In particolare a correre per l’intero complesso dell’ex Ilva sono tre big stranieri. Due proposte dall’anima più industriale che sono state depositate da parte della azera Baku Steel in cordata con il fondo sovrano dello stesso Azerbaijan e degli indiani di Jindal Steel; la terza e il fondo di private equity americano Bedrock.
A queste si affiancano altre sette proposte vincolanti che sono però limitate a singoli asset dell’Ilva. A partire da quelle presentate dal gruppo Marcegaglia che punta ad acquistare i tubifici del gruppo. Si tratta del sito di Racconigi, di quello di Salerno e di quello francese di Sénas. Per ciascuno di questi Marcegaglia muove con un partner.
Completano il quadro delle dieci offerte giunte sul tavolo dei commissari alla scadenza di venerdì scorso altri gruppi sempre interessati ad asset specifici. Malgrado l’ottimismo professato dal ministro Adolfo Urso, secondo cui “la partecipazione così significativa di grandi attori internazionali conferma che siamo sulla strada giusta per il rilancio della siderurgia italiana”, la partita resta complessa.

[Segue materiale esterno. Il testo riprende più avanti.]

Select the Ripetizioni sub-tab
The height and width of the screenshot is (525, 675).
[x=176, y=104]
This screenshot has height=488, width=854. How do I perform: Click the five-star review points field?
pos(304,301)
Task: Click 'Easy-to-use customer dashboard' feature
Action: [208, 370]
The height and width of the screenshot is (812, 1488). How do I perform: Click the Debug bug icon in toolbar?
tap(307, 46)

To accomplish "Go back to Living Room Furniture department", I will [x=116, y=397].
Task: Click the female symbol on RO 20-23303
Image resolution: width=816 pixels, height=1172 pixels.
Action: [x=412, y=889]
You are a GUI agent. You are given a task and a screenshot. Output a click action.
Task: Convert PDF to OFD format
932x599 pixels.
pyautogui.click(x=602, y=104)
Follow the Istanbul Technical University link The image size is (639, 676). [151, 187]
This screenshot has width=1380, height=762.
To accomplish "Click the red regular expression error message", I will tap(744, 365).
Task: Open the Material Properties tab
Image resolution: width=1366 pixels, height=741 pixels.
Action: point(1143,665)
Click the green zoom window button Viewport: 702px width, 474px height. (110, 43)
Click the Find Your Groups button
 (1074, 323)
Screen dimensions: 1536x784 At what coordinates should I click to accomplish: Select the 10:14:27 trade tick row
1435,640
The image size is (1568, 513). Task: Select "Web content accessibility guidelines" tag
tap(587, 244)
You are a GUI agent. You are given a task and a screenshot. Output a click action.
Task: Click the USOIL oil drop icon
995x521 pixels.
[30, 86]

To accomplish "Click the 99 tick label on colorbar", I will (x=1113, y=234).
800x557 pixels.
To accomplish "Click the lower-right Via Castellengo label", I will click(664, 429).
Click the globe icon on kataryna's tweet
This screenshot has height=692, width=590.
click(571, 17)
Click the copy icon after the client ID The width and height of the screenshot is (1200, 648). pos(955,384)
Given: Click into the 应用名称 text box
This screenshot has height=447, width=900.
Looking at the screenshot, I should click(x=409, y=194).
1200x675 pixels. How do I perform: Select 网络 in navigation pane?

A proporre la somma più alta sembra essere stata Baku, ma ora i commissari dovranno incrociare le offerte economiche con la tutela dei posti di lavoro e con i paletti posti dal punto di vista del green. La ex Iva dà attualmente lavoro a circa 8mila persone e i guai processuali per l’ambiente sono noti.
Si dice che i tagli al personale saranno severi, alcuni dicono potrebbero prevedere il sacrificio di migliaia di posti con relativi costi per gli ammortizzatori sociali a carico di tutti noi. Non per nulla gli stessi commissari hanno messo le mani avanti spiegando che, sebbene il bando sia scaduto, restano disponibili a valutare eventuali altre offerte che siano decisamente migliori di quelle pervenute.
Una speranza resta Arvedi, che si distingue per l’acciaio green prodotto nei suoi forni elettrici. Il gruppo ha già rilevato Ast Terni salvandola dal guado, ma che ha deciso di restare alla finestra su Acciaierie d’Italia. Almeno fino ad ora. Molti i problemi industriali e occupazionali da superare.
Di certo chi rileverà l’Ilva non potrà prescindere dall’evoluzione del mercato mondiale dell’acciaio che vede congelata la prevista fusione, osteggiata dal presidente statunitense in pectore Donald Trump, tra l’americana Us Steel e Nippon Steel per dare vita un nuovo campione del settore.
Così come non aiuta la prevista gelata sull’economia mondiale conseguente ai maxi-tassi con cui Fed e Bce hanno spento l’inflazione e a una Cina che non è mai riuscita a risollevarsi dalla crisi del Covid e dalla conseguente implosione del suo mercato immobiliare che ha portato al crac di Evergrande.